[DATA FOR PROCESSING Boundary: Start]
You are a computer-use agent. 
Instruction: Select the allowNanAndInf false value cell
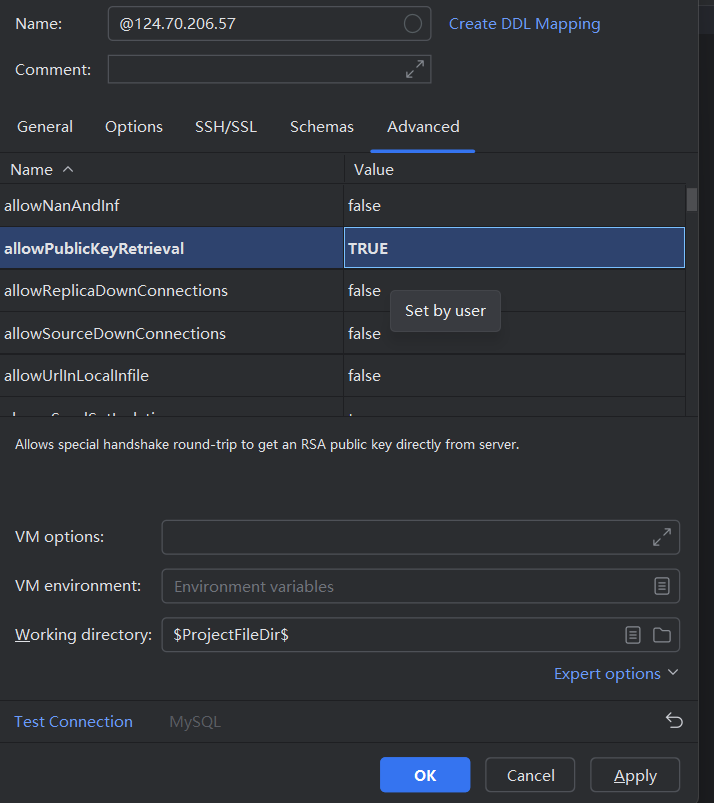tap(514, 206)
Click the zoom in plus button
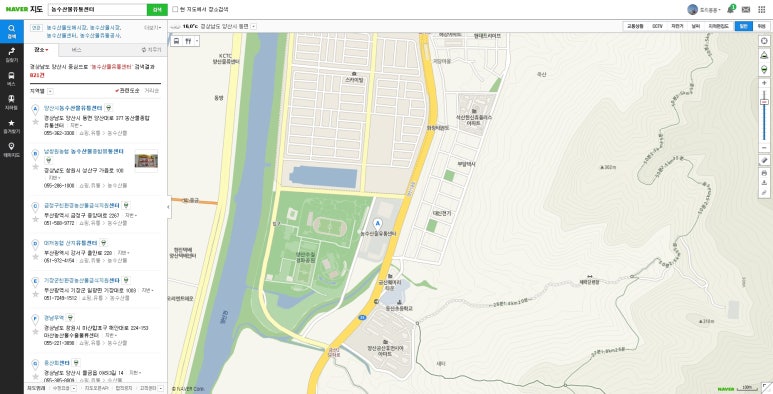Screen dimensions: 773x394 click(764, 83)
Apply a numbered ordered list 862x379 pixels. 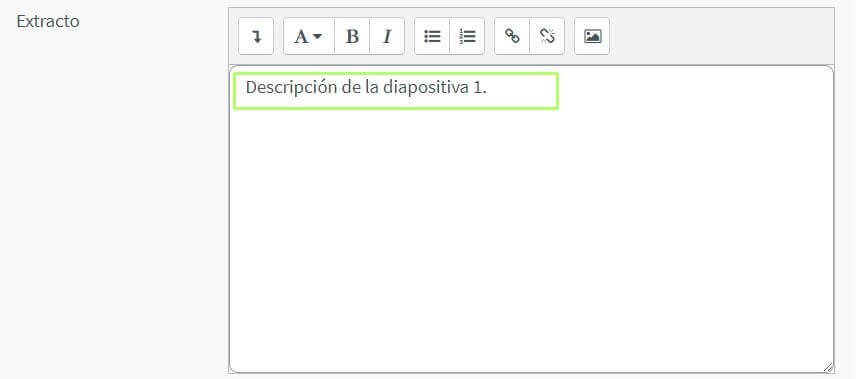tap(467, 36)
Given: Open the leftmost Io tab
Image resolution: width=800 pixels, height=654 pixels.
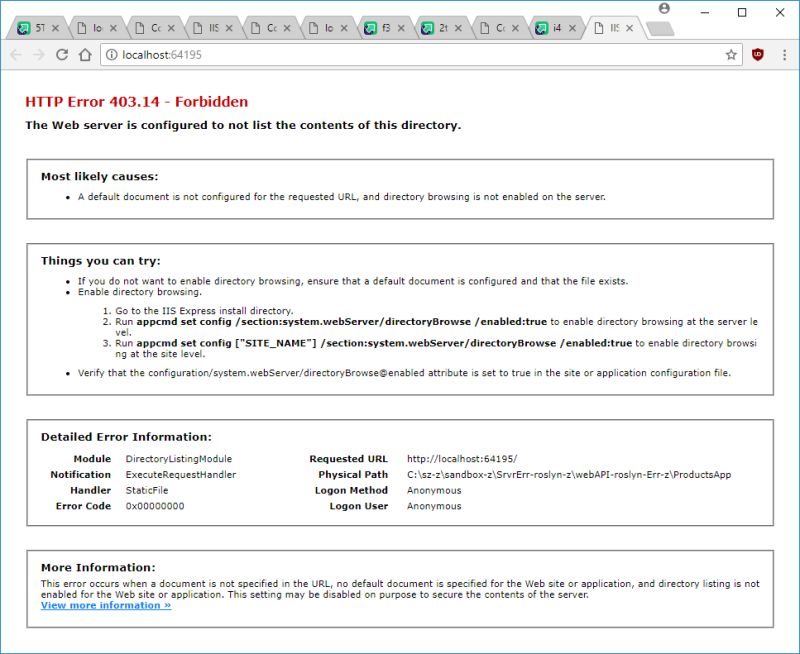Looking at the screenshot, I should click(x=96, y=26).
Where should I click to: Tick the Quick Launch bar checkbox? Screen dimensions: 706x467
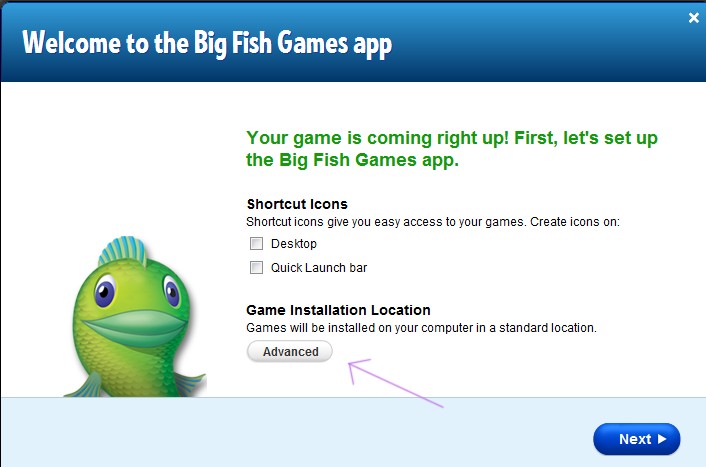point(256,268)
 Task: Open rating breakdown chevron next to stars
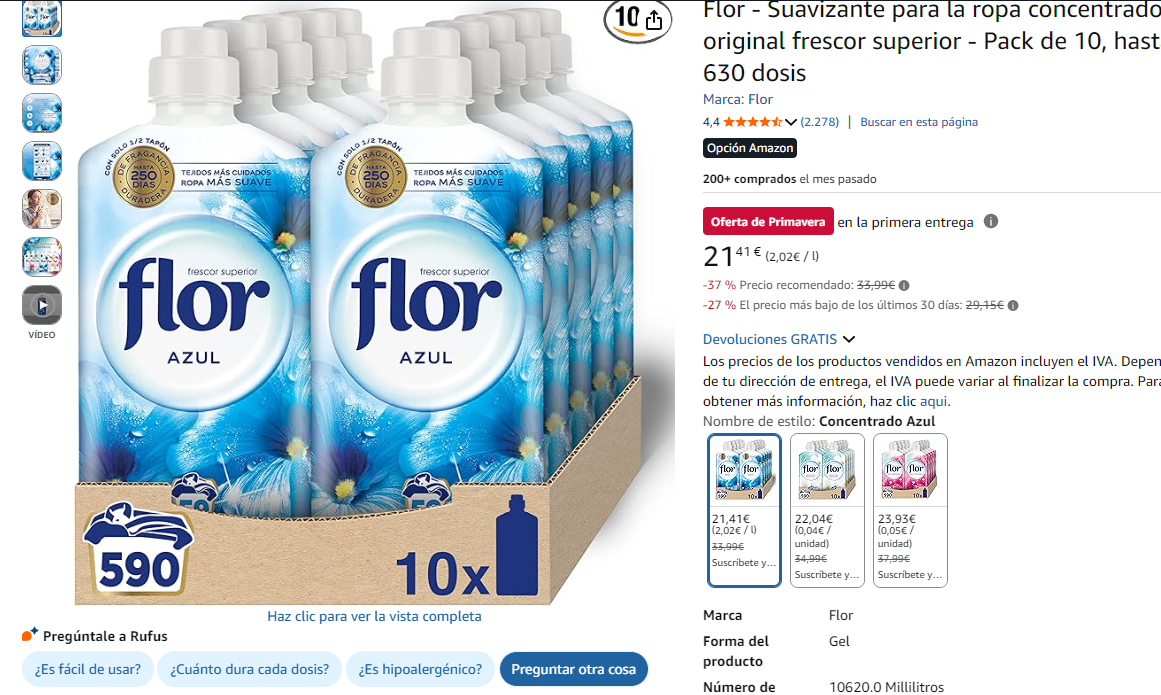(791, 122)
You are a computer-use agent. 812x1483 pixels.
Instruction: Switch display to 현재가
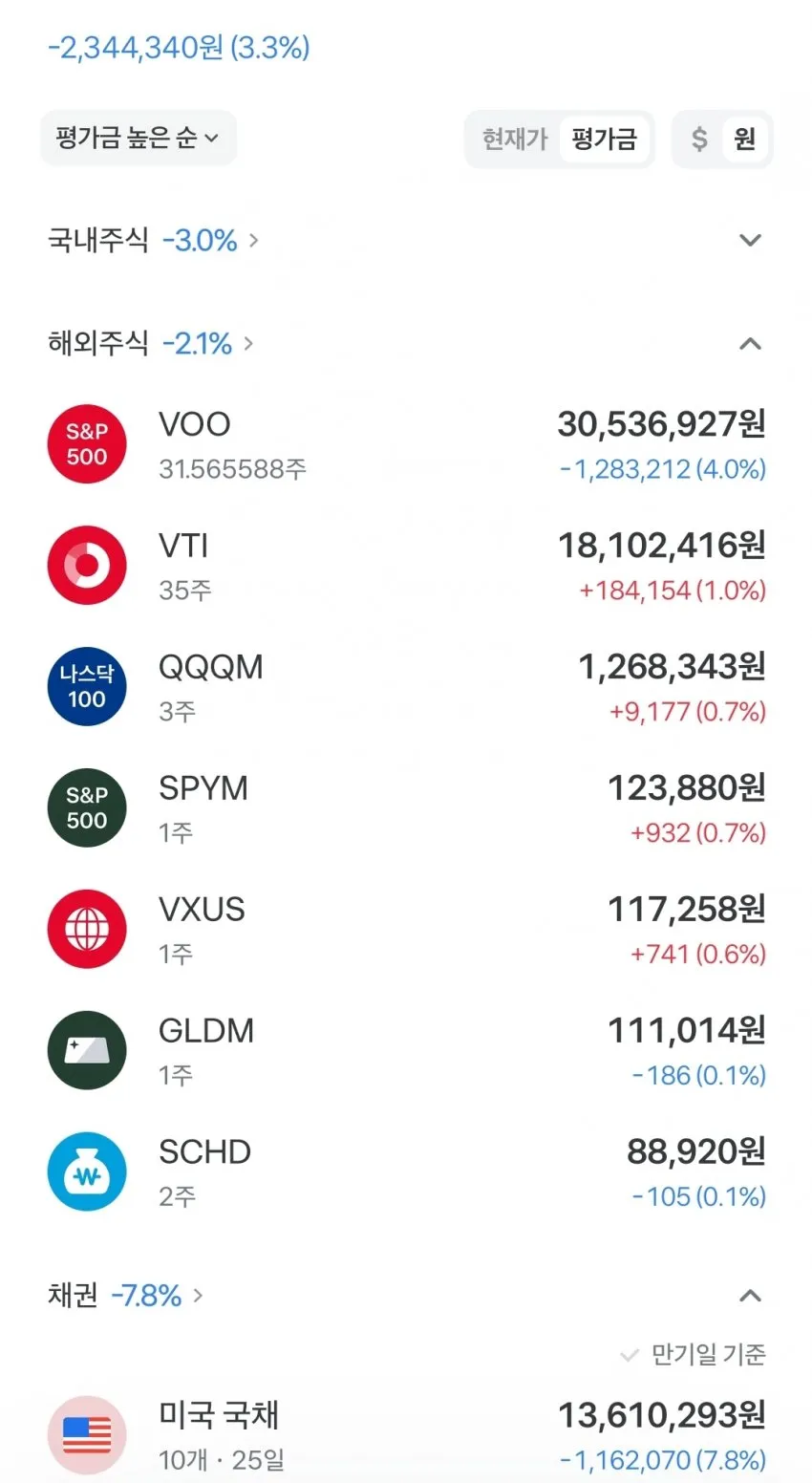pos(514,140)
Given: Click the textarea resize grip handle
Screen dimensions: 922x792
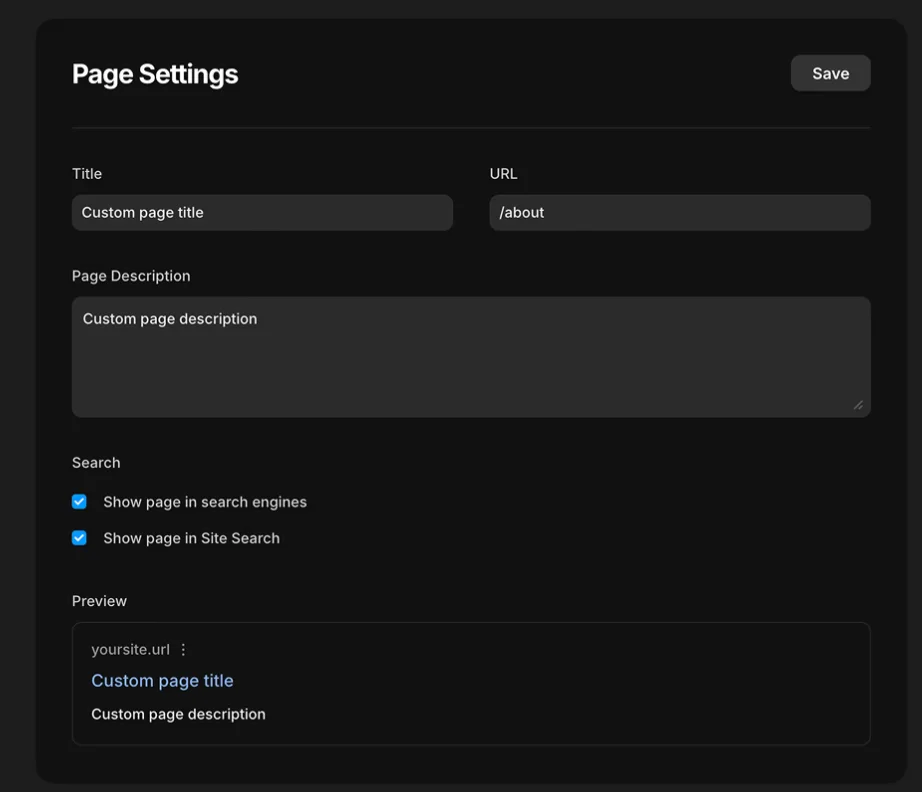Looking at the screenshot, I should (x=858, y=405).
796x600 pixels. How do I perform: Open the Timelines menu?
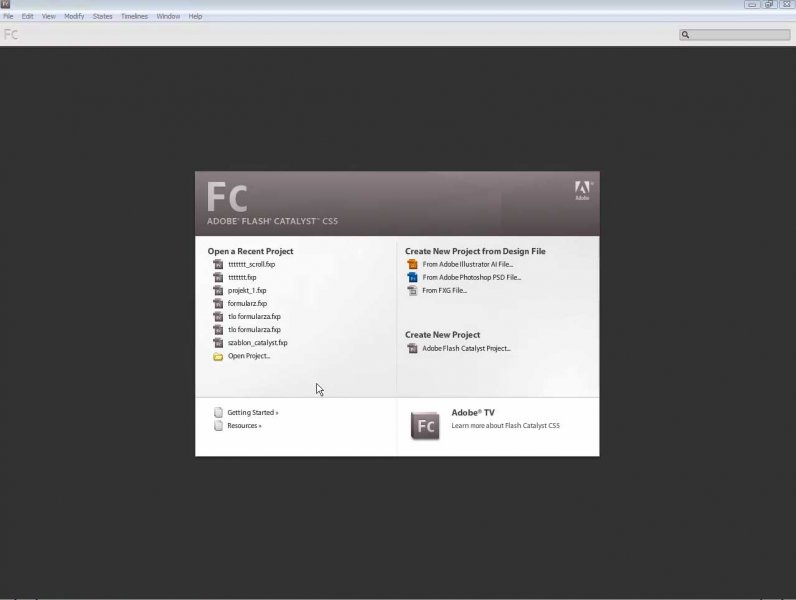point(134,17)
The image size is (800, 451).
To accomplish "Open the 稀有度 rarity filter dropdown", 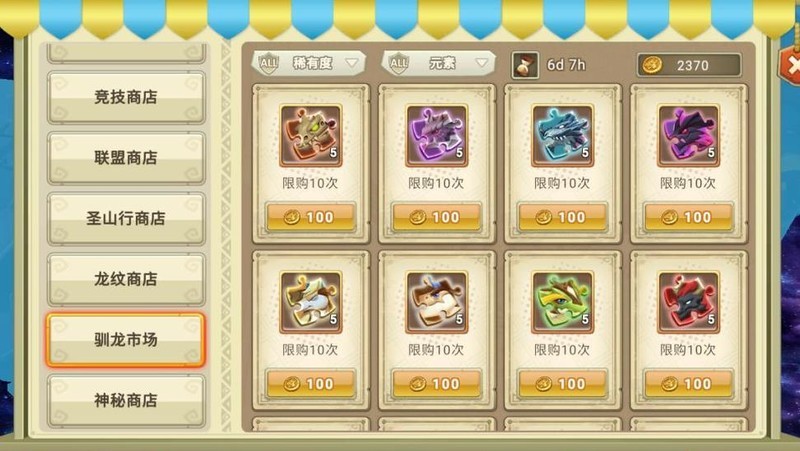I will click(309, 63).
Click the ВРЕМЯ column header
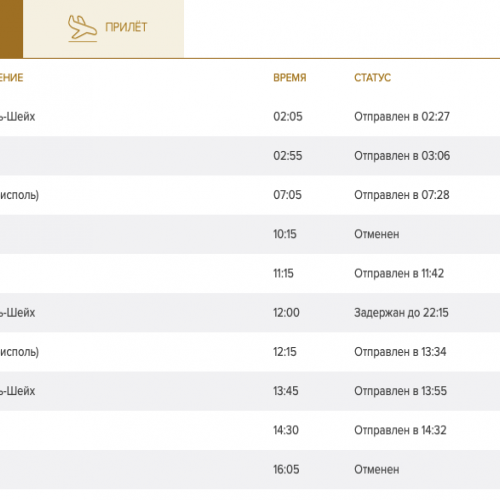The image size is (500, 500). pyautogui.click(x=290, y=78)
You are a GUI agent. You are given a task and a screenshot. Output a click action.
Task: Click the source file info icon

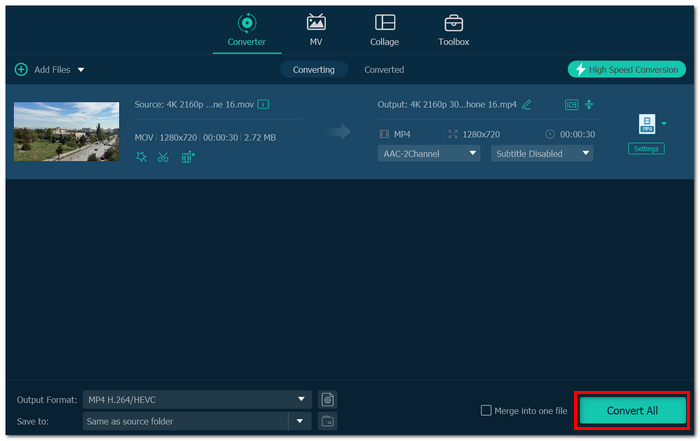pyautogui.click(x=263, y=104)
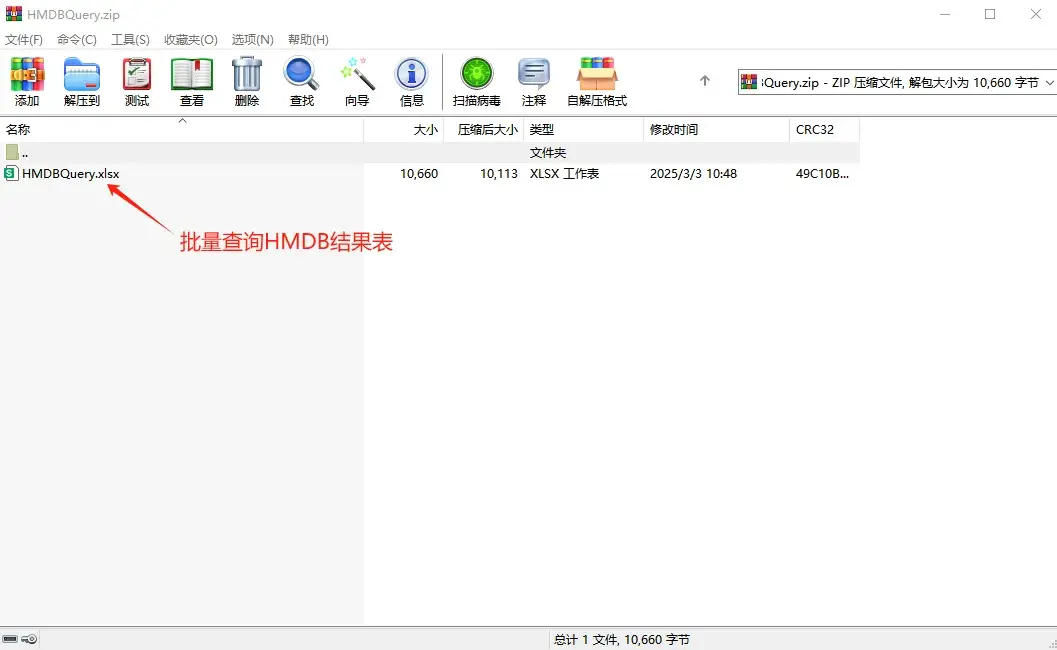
[DATA FOR PROCESSING Boundary: End]
## EXERCISE
Copy every line of the listing where the word "computer" appears.

## WRITTEN RESPONSE
You are a computer-use agent. 
You are a computer-use agent. 812x1483 pixels.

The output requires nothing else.